• TASK DESCRIPTION: With the pictures removed, retype the lines from the one holding "Given: Expand the Layanan Terkait dropdown" through the end of the records, exactly as written.

• DATA EXCERPTS:
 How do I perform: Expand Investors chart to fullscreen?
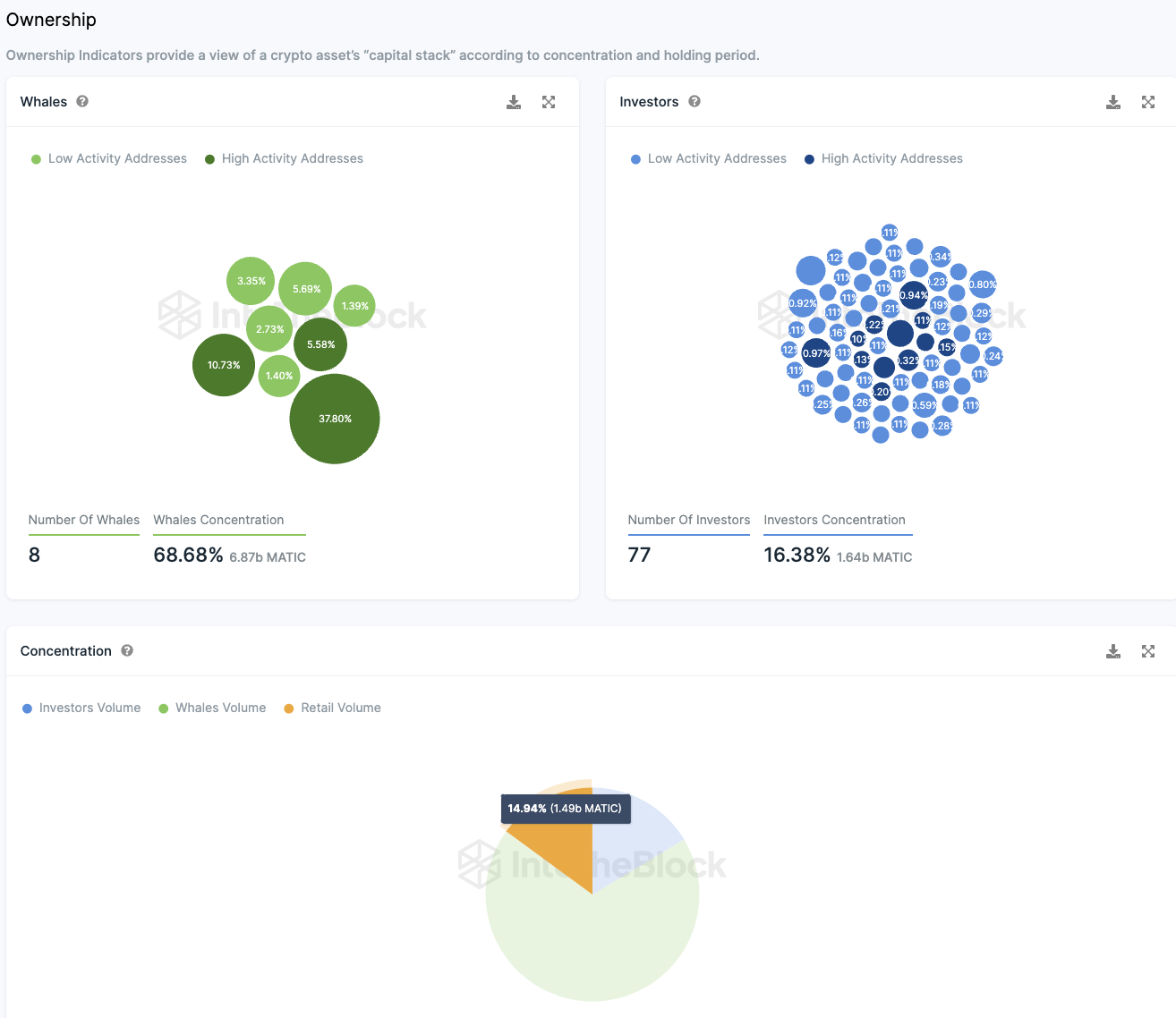1148,102
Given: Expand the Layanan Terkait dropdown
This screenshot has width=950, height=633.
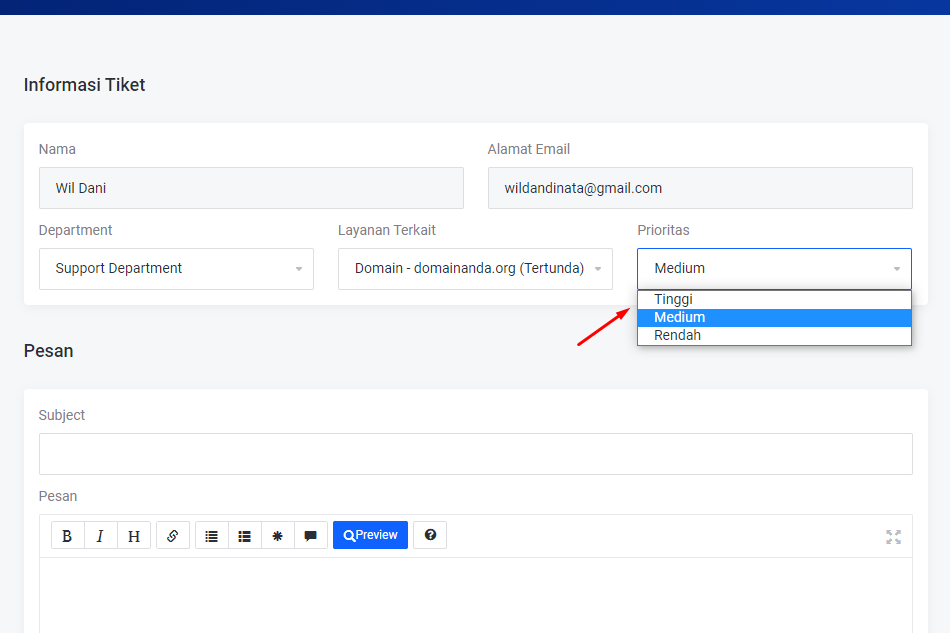Looking at the screenshot, I should click(475, 269).
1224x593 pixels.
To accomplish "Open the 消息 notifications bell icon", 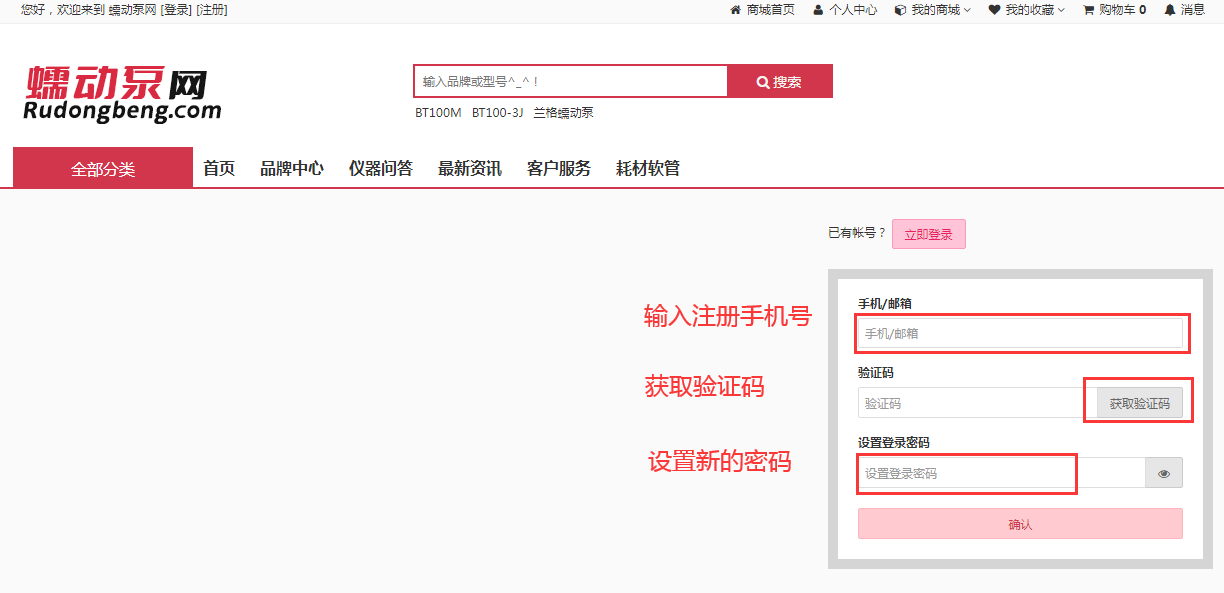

• ANSWER SPACE:
Given: Expand the Layanan Terkait dropdown
This screenshot has width=950, height=633.
Looking at the screenshot, I should click(475, 269).
1224x593 pixels.
To accomplish "Open the 消息 notifications bell icon", 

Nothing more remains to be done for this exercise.